Home Cosmetic Science Talk Formulating How, when and why do formaldehyde donors release formaldehyde?

  • How, when and why do formaldehyde donors release formaldehyde?

    Posted by Abdullah on November 27, 2021 at 2:45 pm

    Suppose DMDM hydantoin for example in a Shampoo formula. It has formaldehyde but it is not free at first.

    Here are some questions.
    1. Does it releases the Formaldehyde by Time? For example release specific percentage each month until all of them are released?

    2. Does it release formaldehyde when it is needed?
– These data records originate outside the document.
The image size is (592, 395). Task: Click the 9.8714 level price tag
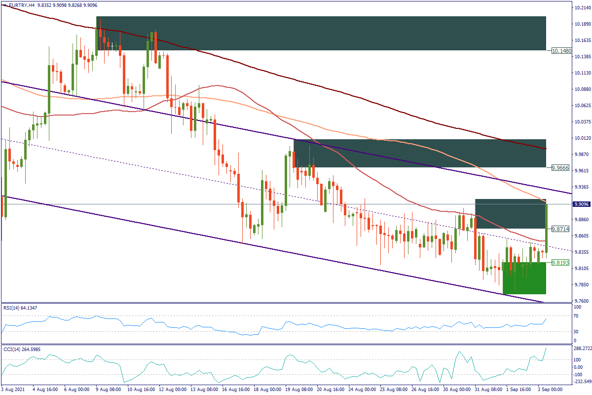tap(560, 229)
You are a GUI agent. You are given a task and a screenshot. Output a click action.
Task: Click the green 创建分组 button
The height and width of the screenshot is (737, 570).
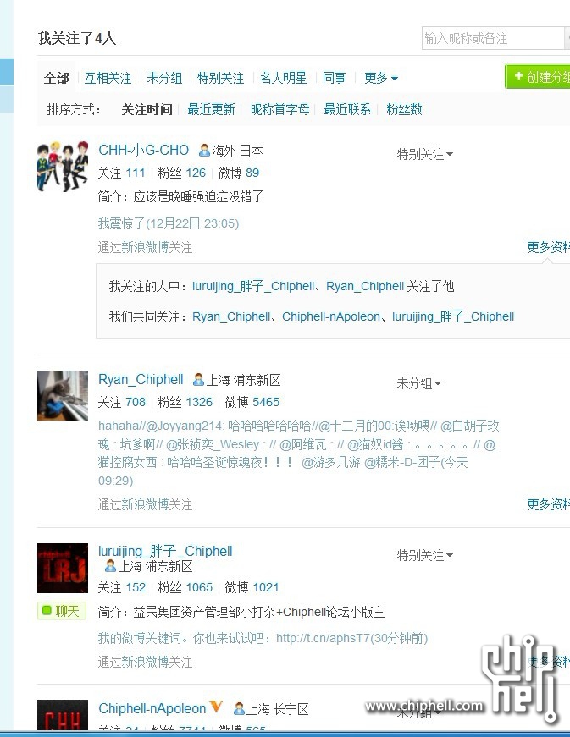click(538, 77)

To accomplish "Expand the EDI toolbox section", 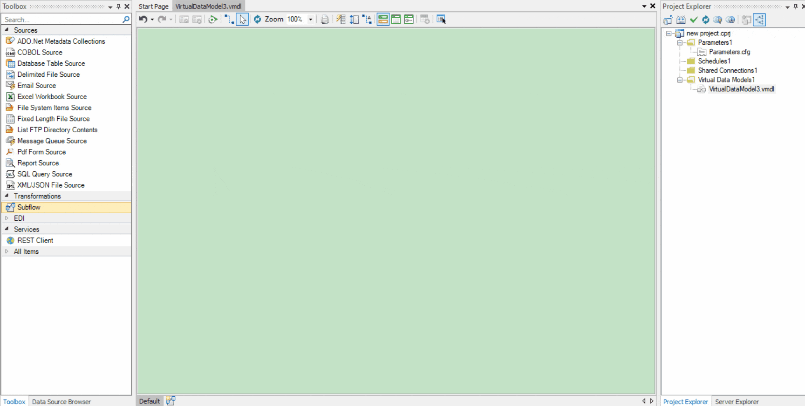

For example if it gets contaminated it releases some formaldehyde to kill the microbes and if didn’t get contaminated don’t release formaldehyde too?

    3. Or it has any other plan on when to do or don’t release formaldehyde?

    Abdullah replied 3 years ago 3 Members · 10 Replies
  • 10 Replies
  • Bill_Toge

    Member
    November 27, 2021 at 6:05 pm
    it releases formaldehyde when microbes attempt to ingest it, in the same way that parabens release alcohols when microbes attempt to ingest them
    it also starts to release formaldehyde in alkaline conditions, or when exposed to temperatures over around 50-60 °C
  • Abdullah

    Member
    November 27, 2021 at 8:47 pm

    Bill_Toge said:

    it releases formaldehyde when microbes attempt to ingest it, in the same way that parabens release alcohols when microbes attempt to ingest them
    it also starts to release formaldehyde in alkaline conditions, or when exposed to temperatures over around 50-60 °C

    Thanks

  • PhilGeis

    Member
    November 28, 2021 at 8:51 am

    Bill_Toge said:

    it releases formaldehyde when microbes attempt to ingest it, in the same way that parabens release alcohols when microbes attempt to ingest them

    Can you provide the data for these 2 phenomena? 

  • Bill_Toge

    Member
    November 29, 2021 at 7:21 pm

    @PhilGeis the fact that neither 5,5-dimethyl hydantoin (the parent compound of DMDM hydantoin, minus the two formaldehyde equivalents) nor p-hydroxybenzoic acid (the parent compound of parabens) have any microbistatic or microbicidal activity is pretty strong evidence

  • PhilGeis

    Member
    November 29, 2021 at 8:41 pm

    Bill_Toge 
    That closely related compounds have no efficacy is no proof, strong or otherwise) of bacterial “attempt to ingest” as some controlling mechanism.  Where are the compelling data?
    Formaldehyde releasers maintain 100-200 ppm formaldehyde - an effective level with or without bacteria.  One can can temporarily recued  that level by dialysis and it will be reestablished in a day or so.
    Parabens are sensitive to esterases - why so poorly effective vs. Gram negative that often proceed to degrade the rest of the molecule.  These are extracellular - as are esterases in skin that also degrade the parabens.
  • Abdullah

    Member
    December 7, 2021 at 5:14 am

    @PhilGeis does this 100-200ppm corelate with how much formaldehyde releaser like DMDM hydantoin we include in product or it will always be 200 ppm formaldehyde no matter if we add 0.1% DMDM hydantoin or 1 percent? 

  • PhilGeis

    Member
    December 7, 2021 at 10:55 am

    Do not have that information.  Experience - at use levels of ~2500 ppm - 100-200 ppm “free” formaldehyde.    

  • Abdullah

    Member
    December 7, 2021 at 1:13 pm

    2500ppm DMDM hydantoin correct?

    How did you check or know what percentage of formaldehyde is free?

  • PhilGeis

    Member
    December 7, 2021 at 3:59 pm

    Analytically.  This was needed to stay under EU cosmetic directive labeling re. contains formaledehyde. 

  • Abdullah

    Member
    December 7, 2021 at 4:29 pm

    PhilGeis said:

    Analytically.  This was needed to stay under EU cosmetic directive labeling re. contains formaledehyde.